Предложение И. С. Шмелева переписать «Михайлов день» совпало с сообщением О. А. Бредиус-Субботиной о выздоровлении. «Необъяснимая» болезнь, то уходившая, то возвращавшаяся, становится постоянной темой их писем. Болезнь была настолько странной, что ни один из докторов не смог дать исчерпывающего заключения и предложить действенный метод лечения. «Избавление» от недуга пришлось на день, близкий к дню архангела Михаила, и Шмелев, увидевший в этом мистический смысл, посвятил главу О. А. Бредиус-Субботиной. «Олюнке пошлю мой „ангельский“ дар, — ангелу моему далекому!
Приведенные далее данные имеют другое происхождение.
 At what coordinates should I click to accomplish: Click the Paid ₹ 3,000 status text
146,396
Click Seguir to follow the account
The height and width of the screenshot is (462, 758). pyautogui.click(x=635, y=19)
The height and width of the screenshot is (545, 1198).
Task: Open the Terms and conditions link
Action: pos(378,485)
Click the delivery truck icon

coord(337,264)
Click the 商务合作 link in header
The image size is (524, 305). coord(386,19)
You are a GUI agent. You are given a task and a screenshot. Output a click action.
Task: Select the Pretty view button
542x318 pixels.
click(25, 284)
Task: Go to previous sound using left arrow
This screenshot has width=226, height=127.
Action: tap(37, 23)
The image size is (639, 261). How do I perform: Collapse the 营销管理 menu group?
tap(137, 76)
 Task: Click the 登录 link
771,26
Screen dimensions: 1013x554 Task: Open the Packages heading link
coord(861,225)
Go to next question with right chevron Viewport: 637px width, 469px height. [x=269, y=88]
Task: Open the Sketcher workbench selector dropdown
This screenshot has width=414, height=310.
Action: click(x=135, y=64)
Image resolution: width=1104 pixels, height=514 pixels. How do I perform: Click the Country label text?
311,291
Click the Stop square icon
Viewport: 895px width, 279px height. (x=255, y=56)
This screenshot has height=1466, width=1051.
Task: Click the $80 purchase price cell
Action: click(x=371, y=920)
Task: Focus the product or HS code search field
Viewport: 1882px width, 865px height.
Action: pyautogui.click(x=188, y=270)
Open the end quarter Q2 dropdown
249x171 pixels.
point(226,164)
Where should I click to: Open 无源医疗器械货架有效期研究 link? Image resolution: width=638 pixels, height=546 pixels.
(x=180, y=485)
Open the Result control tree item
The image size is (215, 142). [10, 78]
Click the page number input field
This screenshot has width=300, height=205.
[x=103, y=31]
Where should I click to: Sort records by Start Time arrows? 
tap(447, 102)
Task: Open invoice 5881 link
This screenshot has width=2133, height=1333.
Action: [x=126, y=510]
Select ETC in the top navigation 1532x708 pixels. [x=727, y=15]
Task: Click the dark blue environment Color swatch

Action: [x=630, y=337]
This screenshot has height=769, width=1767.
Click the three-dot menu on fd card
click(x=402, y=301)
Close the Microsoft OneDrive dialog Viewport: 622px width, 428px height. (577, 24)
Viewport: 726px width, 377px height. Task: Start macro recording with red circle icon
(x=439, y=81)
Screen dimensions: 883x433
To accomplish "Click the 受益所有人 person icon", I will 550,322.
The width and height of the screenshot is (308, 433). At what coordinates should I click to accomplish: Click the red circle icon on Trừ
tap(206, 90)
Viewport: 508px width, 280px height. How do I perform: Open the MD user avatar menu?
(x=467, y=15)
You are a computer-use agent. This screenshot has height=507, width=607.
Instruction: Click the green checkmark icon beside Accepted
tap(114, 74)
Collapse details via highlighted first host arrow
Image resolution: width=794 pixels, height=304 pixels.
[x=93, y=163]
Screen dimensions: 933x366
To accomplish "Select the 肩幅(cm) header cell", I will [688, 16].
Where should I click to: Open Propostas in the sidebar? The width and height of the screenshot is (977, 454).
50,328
Это тебе мой братский поцелуй, на выздоровление»[11]. Именно тогда он окончательно изменил первоначальное название — «День ангела» на «Михайлов день».
4
Смена жанра была характерной чертой переработки И. С. Шмелевым своих произведений. «Михайлов день», написанный как очерк (И. С. Шмелев называет его также рассказом), позднее стал главой романа «Лето Господне».
10
Интересны кулинарные описания, добавленные им в сцену встречи Горкина с Василием Косым. В это же время (конец 1942 г.) И. С. Шмелевым написан рассказ «Рождество в Москве», весь представляющий собой описания еды в раблезианском стиле. Такие кулинарные «излияния» были вызваны постоянным недоеданием в условиях оккупированного Парижа зимой 1942–1943 г., доводившим писателя до «голодных галлюцинаций». При подготовке романа к публикации (1947) описание из главы «Михайлов день» снято Шмелевым.